- Native name: 竹内雄悟
- Born: December 17, 1987 (age 37)
- Hometown: Hiroshima

Career
- Achieved professional status: April 1, 2013 (aged 25)
- Badge Number: 292
- Rank: 5-dan
- Teacher: Nobuo Mori [ja] (7-dan)
- Meijin class: Free
- Ryūō class: 5

Websites
- JSA profile page

= Yūgo Takeuchi =

Japanese shogi player

Yūgo Takeuchi (竹内 雄悟, Takeuchi Yūgo) is a Japanese professional shogi player ranked 5-dan.

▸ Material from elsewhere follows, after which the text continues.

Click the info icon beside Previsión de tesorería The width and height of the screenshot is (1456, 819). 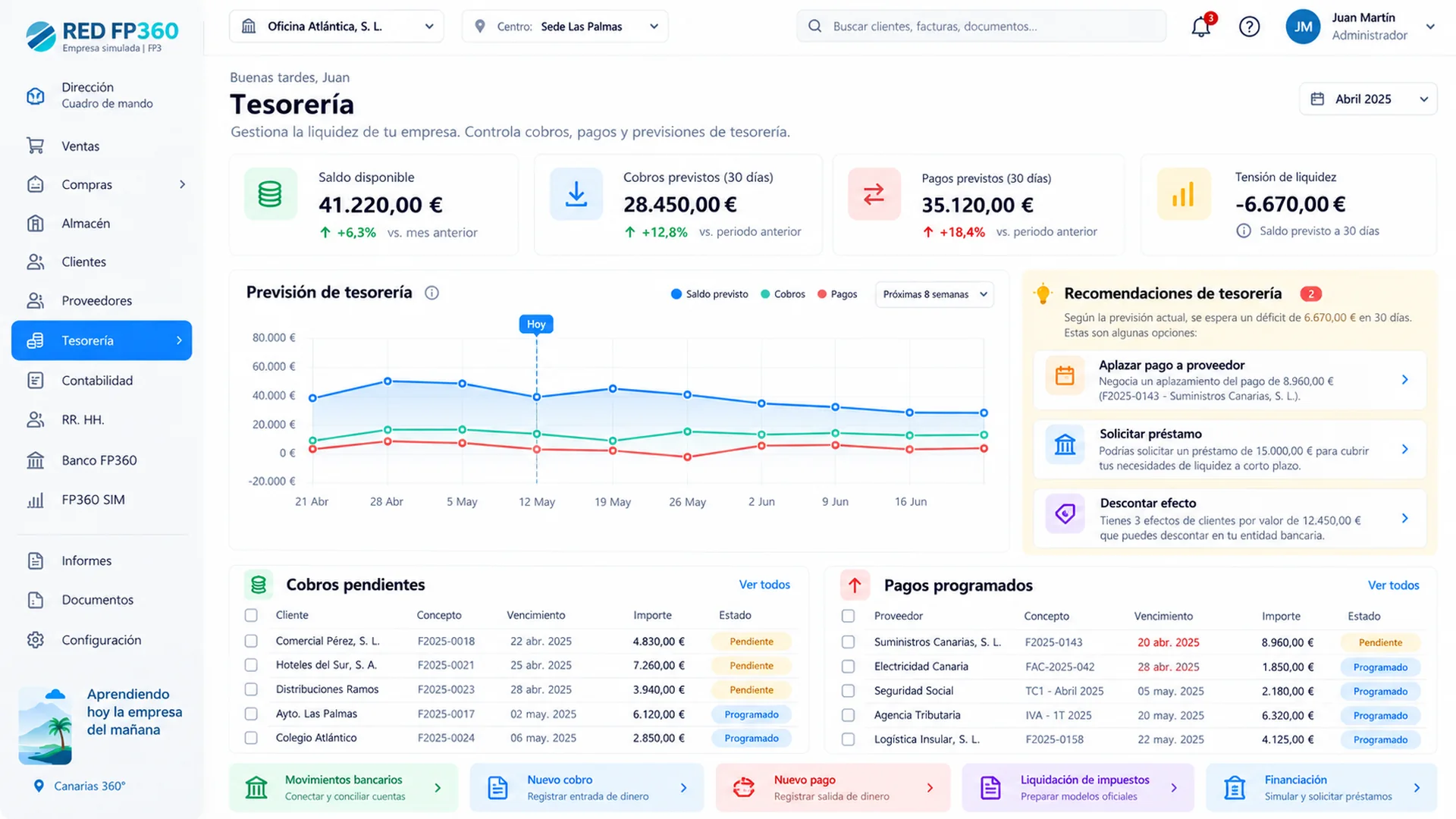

==Early life and apprenticeship==
Takeuchi was born in Hiroshima, Japan on December 17, 1987. He learned how to play shogi from his grandfather, and was accepted in to the Japanese Shogi Association's apprentice school at the rank of 3-kyū as student of shogi professional Nobuo Mori in 2004.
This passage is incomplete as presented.